Anzitutto, è necessario comprendere come funziona questa tecnologia innovativa nello specifico; quest’ultima si configura come strumento di machine learningo apprendimento automatico -, basato su dati e modelli probabilistici, che permettono di emulare l’approccio umano nello svolgimento di diverse mansioni. In quest’ottica, il software GPT3 diviene un vero e proprio tuttologo, lasciando tuttavia aperto un margine di errore.
È precisamente nelle cangianti capacità possedute da questo strumento di intelligenza artificiale che risiede l’interesse di molti studenti, i quali sembrano però farne un uso improprio e controproduttivo. Essi apprezzano particolarmente questa tecnologia, dal momento che quest’ultima può svolgere i loro compiti in maniera facile e veloce. In questo modo, la valenza formativa attribuita al lavoro svolto con le proprie abilità viene meno, sbiadendo nell’aggrapparsi all’aiuto di una macchina. L’apprendimento ne risulta dunque profondamente compromesso, motivo per cui il Dipartimento dell’Istruzione di New York ha proibito l’uso di questa piattaforma.
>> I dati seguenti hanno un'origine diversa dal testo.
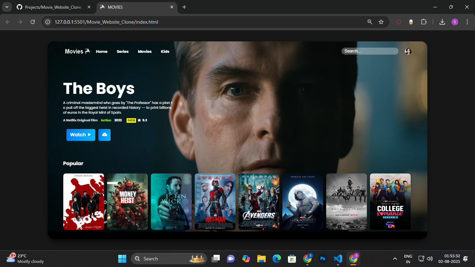Screen dimensions: 475x267
Task: Open Chrome downloads icon
Action: click(x=442, y=22)
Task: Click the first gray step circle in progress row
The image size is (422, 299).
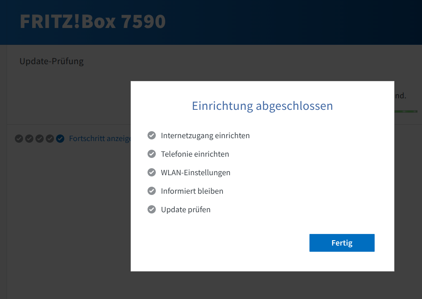Action: click(x=19, y=139)
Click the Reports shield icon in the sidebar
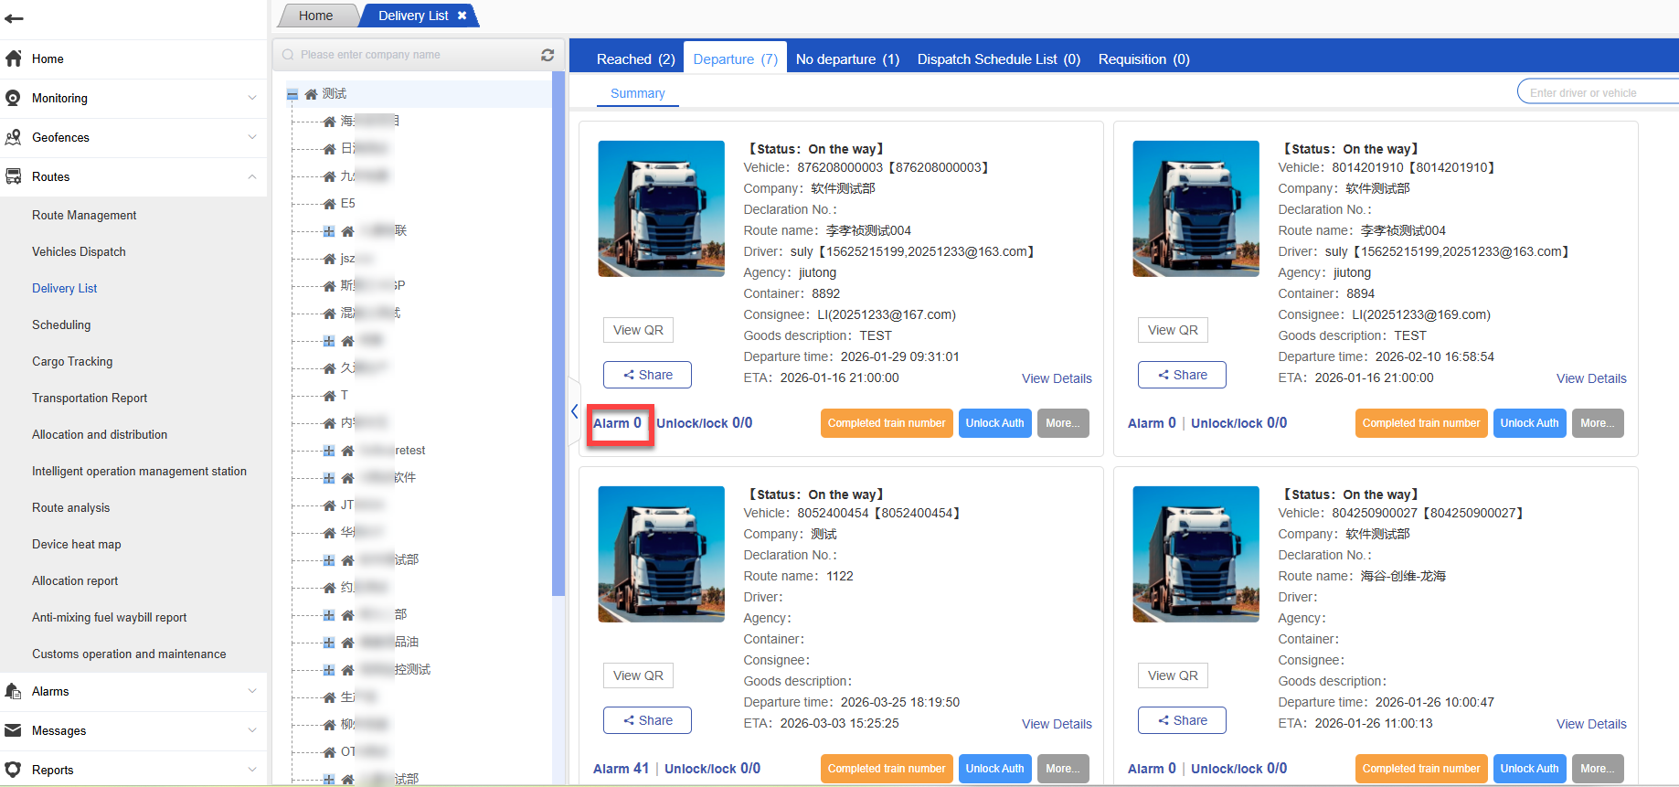 point(14,770)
Al fine di sanare questa frattura pericolosa, le società stesse che producono questi algoritmi si stanno quindi impegnando a creare supporti capaci di comprendere se un determinato prodotto è risultato di un lavoro umano oppure artificiale.

In definitiva, di fronte alla tecnologia che continua a evolversi, è necessario imparare a porre attenzione alla portata delle novità a cui essa dà vita, abbracciando il progresso in maniera adeguata, e ricordando – al contempo – l’importanza dell’apporto umano. Ciò si può tradurre nella preferenza a mettere su carta – anche digitale – ciò che si vuole esprimere autenticamente, dando voce e forma personali a un privilegio decisamente umano: la creatività.